>>>>

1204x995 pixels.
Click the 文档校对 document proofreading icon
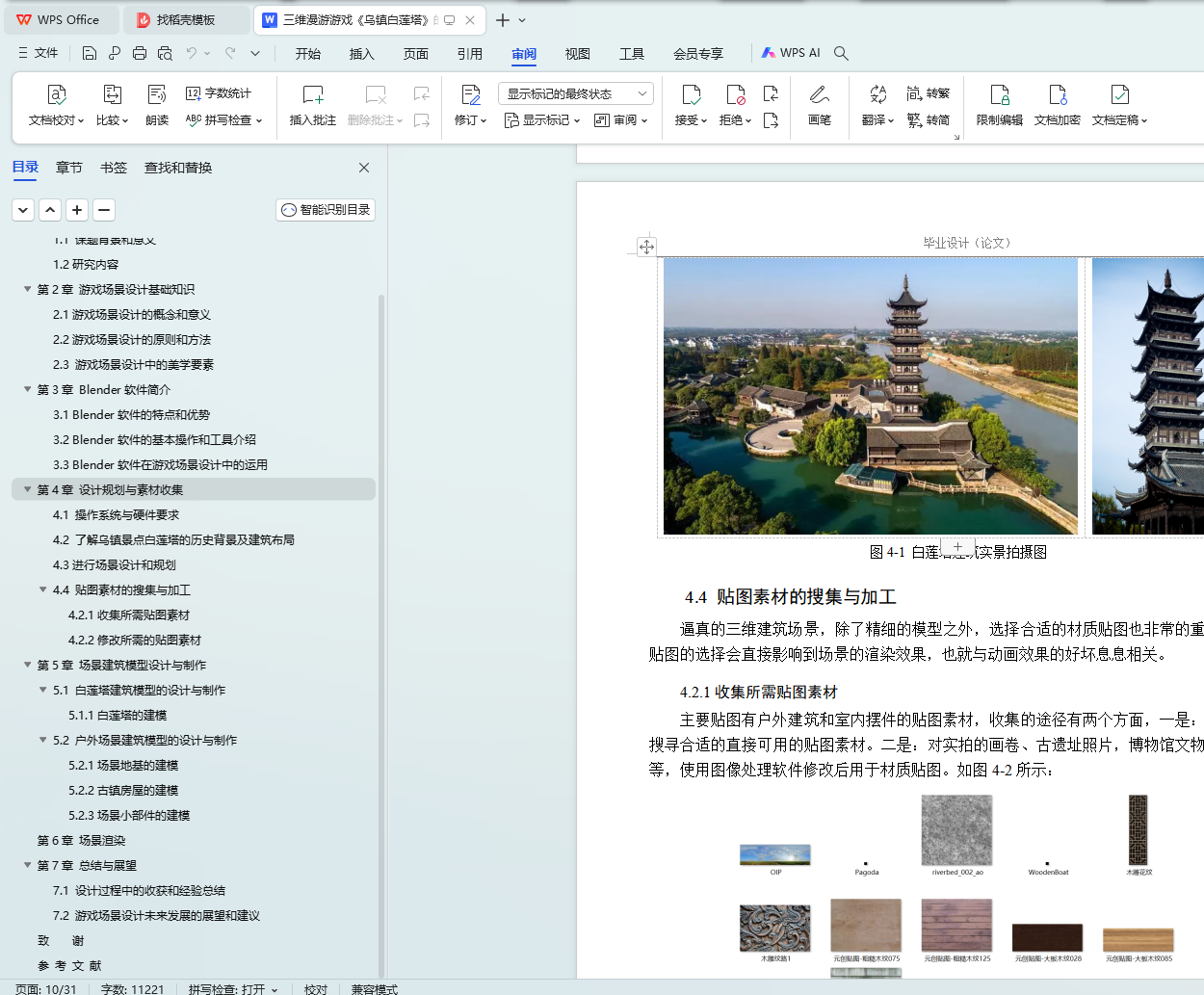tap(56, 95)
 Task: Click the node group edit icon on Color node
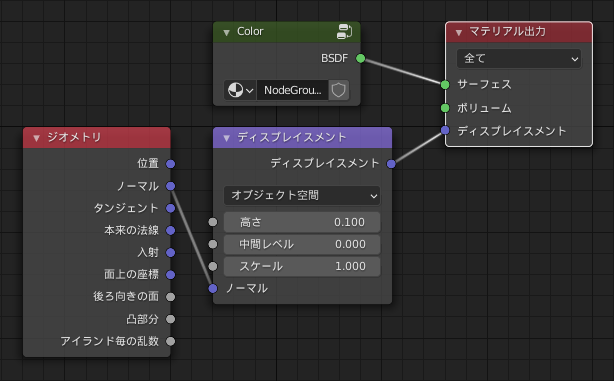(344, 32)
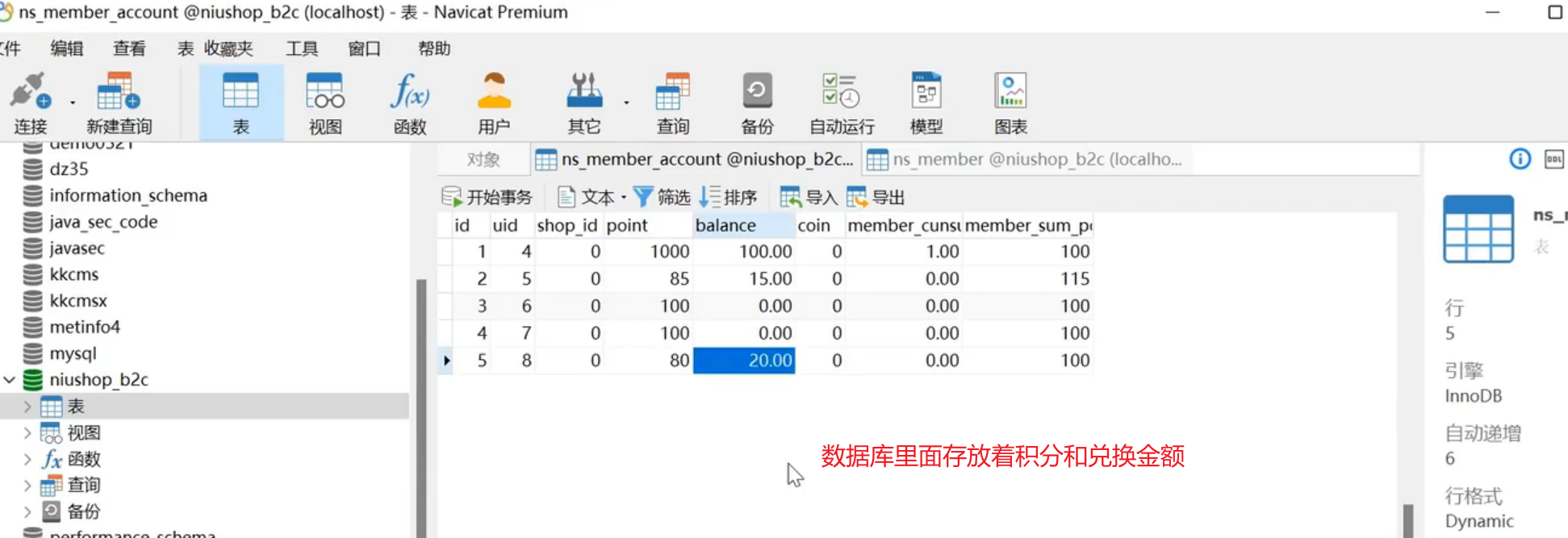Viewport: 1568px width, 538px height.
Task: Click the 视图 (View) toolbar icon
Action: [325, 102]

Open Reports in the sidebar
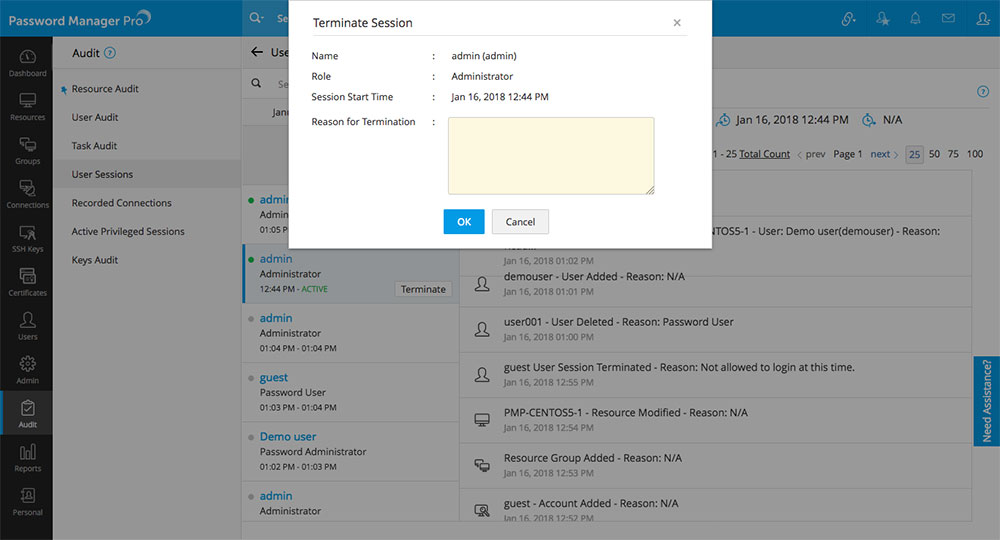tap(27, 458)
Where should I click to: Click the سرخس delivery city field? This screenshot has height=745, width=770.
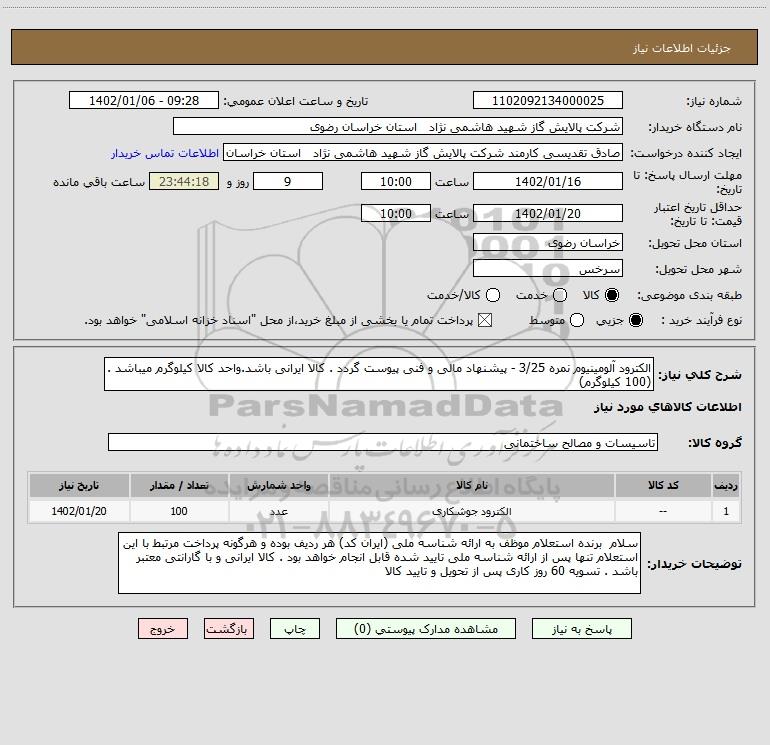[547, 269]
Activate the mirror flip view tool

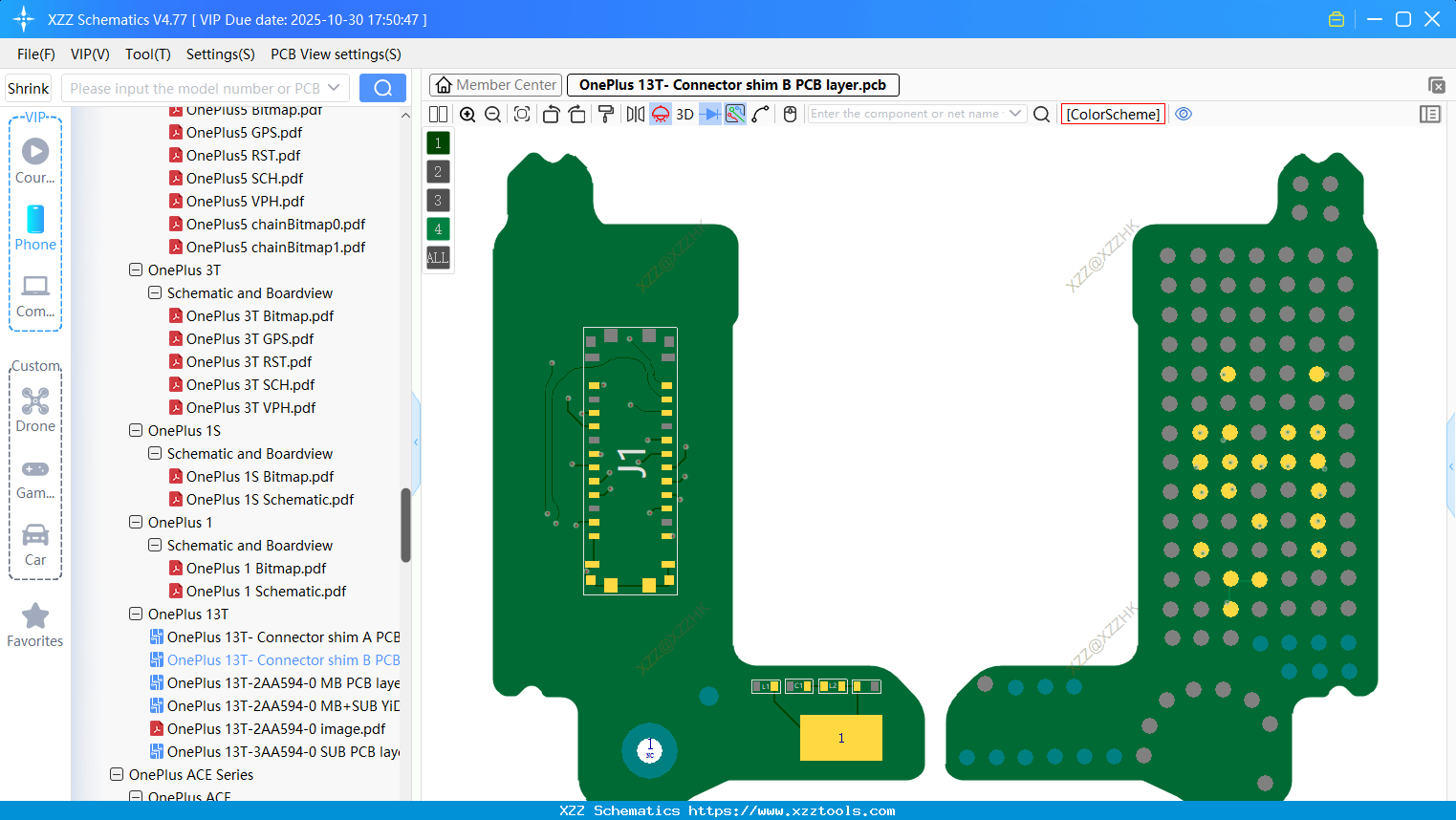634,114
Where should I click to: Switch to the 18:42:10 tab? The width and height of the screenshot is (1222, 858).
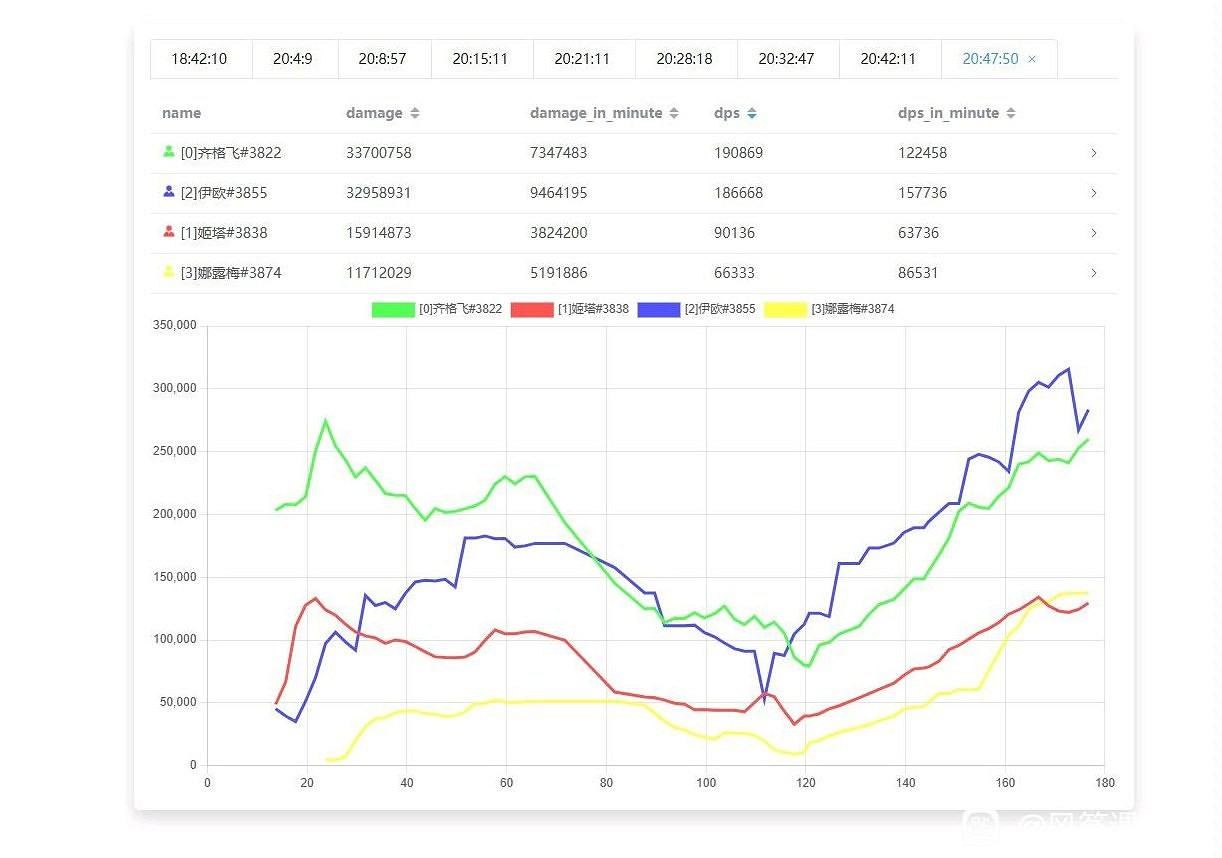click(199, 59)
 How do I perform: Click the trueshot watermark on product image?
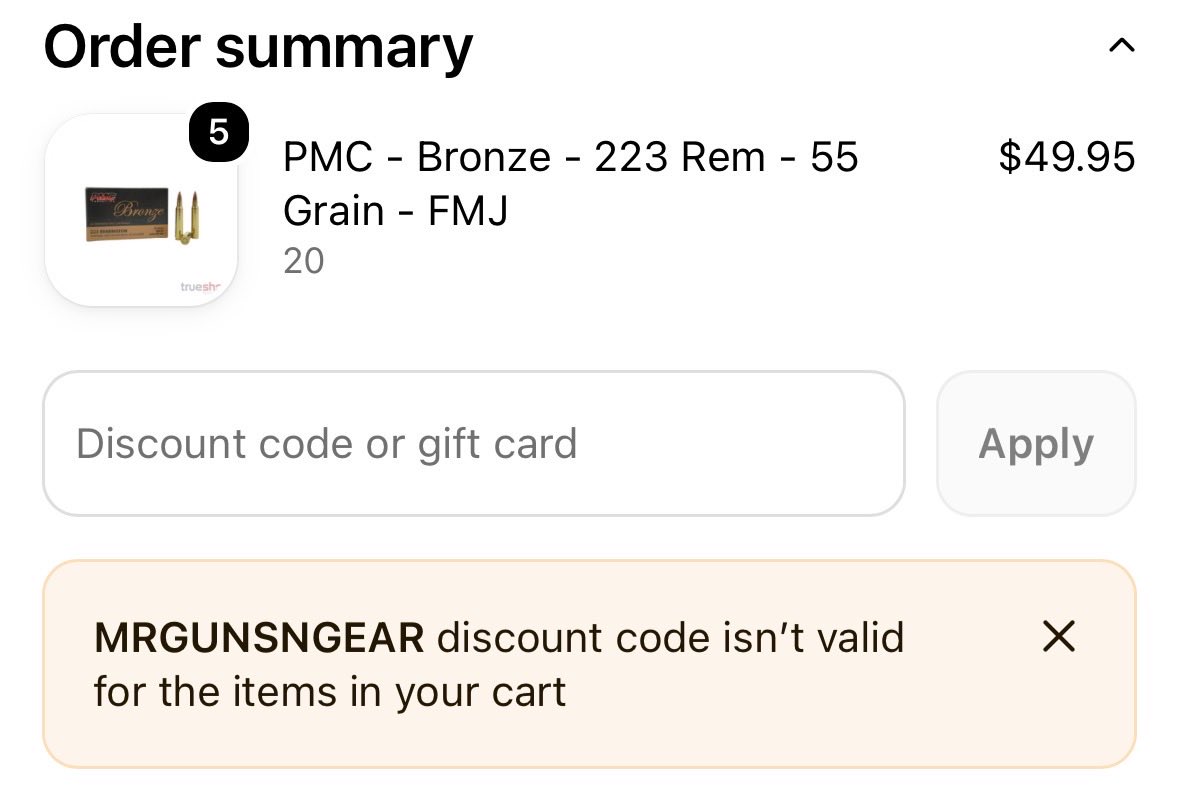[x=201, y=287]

<<<<

--- What the task asks ---
Reproduce the listing above line for line, keeping every character unchanged, and omit the pictures.

--- Expected answer ---
1204x995 pixels.
Click the 文档校对 document proofreading icon
tap(56, 95)
 Task: Click the node group edit icon on Color node
(344, 32)
Viewport: 1568px width, 538px height.
Task: Click the 视图 (View) toolbar icon
Action: [325, 102]

Open Reports in the sidebar
tap(27, 458)
Where should I click to: Click the سرخس delivery city field? This screenshot has height=745, width=770.
[547, 269]
Activate the mirror flip view tool

634,114
Where should I click to: Switch to the 18:42:10 tab? The width and height of the screenshot is (1222, 858).
click(199, 59)
 How do I perform: Click the trueshot watermark on product image?
[x=201, y=287]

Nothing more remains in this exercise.